I just wanted to share some amazing work from Matt over at oCarbon. For those who don't know, he specializes in carbon fiber trims, etc. He is better well known on a lot of the Audi forums, but I've also seen him lurking around here every once in a while. I just had him make me a set for my MK6 GLI, and I just wanted to share. I must say, quality is absolutely amazing. Fitment is also on point - just as perfect as OEM. I couldn't be any happier.


----------



## bounty44 (Mar 13, 2012)

How much did this run you? Looks really good :beer:


----------



## [email protected] (Jun 9, 2009)

bounty44 said:


> How much did this run you? Looks really good :beer:


a few hundred bucks, plus the trim set I had to send in as a core.

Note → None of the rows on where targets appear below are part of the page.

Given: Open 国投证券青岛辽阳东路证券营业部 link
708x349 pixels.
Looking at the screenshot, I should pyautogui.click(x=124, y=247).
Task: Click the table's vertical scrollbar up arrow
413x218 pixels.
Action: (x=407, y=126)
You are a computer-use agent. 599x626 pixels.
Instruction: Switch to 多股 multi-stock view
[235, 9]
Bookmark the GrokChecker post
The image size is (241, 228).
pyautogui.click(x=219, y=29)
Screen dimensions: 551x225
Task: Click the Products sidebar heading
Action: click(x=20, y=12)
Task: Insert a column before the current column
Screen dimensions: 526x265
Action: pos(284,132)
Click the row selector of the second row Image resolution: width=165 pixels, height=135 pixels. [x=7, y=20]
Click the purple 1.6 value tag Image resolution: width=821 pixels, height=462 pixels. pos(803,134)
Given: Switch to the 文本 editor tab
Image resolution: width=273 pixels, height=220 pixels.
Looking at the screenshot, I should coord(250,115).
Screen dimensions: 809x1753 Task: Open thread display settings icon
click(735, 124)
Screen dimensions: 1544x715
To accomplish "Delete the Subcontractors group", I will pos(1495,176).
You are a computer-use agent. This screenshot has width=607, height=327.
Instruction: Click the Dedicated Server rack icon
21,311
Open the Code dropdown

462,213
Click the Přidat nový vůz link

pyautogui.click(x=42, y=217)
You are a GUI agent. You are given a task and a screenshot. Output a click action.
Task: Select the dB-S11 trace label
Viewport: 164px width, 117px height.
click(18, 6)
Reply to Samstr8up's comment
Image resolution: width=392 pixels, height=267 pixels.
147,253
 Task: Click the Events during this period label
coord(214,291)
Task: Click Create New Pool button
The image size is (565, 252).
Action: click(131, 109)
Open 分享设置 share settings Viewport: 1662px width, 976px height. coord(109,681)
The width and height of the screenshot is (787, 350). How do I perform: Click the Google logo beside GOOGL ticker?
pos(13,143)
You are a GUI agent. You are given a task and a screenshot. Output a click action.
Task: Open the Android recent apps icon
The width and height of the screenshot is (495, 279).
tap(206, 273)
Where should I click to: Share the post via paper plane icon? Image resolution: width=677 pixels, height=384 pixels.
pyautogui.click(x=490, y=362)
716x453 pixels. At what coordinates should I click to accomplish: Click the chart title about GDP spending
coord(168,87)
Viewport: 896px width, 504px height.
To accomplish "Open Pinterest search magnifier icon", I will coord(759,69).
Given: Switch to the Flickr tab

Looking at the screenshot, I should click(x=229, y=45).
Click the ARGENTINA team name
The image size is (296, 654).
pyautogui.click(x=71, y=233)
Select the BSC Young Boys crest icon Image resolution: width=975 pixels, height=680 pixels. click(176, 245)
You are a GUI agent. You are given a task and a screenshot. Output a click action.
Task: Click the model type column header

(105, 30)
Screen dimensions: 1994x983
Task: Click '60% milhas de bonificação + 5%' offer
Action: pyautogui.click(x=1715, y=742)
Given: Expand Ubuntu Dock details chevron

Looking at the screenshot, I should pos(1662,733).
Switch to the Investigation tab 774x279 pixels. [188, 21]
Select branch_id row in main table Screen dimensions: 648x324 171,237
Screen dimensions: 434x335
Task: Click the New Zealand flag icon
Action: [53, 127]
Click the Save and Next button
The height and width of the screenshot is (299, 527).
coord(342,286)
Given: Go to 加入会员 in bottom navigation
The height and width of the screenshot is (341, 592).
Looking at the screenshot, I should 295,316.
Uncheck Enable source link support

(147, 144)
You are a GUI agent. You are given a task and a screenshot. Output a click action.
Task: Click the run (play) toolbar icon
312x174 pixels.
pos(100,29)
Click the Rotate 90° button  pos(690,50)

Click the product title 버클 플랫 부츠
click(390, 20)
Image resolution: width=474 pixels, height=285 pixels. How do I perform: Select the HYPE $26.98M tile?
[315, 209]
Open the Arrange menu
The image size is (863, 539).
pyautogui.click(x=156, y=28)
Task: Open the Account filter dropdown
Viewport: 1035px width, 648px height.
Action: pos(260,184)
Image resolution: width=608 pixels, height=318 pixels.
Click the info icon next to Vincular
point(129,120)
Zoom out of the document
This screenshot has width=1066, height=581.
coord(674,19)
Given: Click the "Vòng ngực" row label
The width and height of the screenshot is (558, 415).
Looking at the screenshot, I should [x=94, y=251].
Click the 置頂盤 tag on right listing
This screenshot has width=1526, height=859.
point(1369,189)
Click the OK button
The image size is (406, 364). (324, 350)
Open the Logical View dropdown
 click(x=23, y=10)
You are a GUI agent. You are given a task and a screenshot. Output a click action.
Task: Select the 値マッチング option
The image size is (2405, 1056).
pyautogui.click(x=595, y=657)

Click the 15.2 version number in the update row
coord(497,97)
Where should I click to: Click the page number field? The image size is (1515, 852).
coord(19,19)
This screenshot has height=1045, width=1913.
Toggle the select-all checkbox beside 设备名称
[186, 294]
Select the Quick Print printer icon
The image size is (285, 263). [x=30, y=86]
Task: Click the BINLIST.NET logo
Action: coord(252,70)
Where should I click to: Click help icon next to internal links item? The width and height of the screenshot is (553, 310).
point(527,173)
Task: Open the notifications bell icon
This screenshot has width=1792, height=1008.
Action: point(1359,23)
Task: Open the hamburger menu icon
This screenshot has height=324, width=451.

Since I didn't want to be without my trim for a few weeks, I bought a used set off another member that was parting out. Depending on the different fabricats, materials, and colors, prices can be a little less or more. Definitely worth it though. :thumbup:


----------



## turboaudi01 (Jul 1, 2009)

Hey man, where did you get that European headlight switch? Is it the same one for the MK5. Just didnt want to buy the wrong one...


----------



## [email protected] (Jun 9, 2009)

turboaudi01 said:


> Hey man, where did you get that European headlight switch? Is it the same one for the MK5. Just didnt want to buy the wrong one...


 this is the one i ordered here: http://www.ecstuning.com/Search/5ND941431A/ES2081100/


----------



## turboaudi01 (Jul 1, 2009)

Thanks man


----------



## [email protected] (Jun 9, 2009)

turboaudi01 said:


> Thanks man


no problem, any time!


----------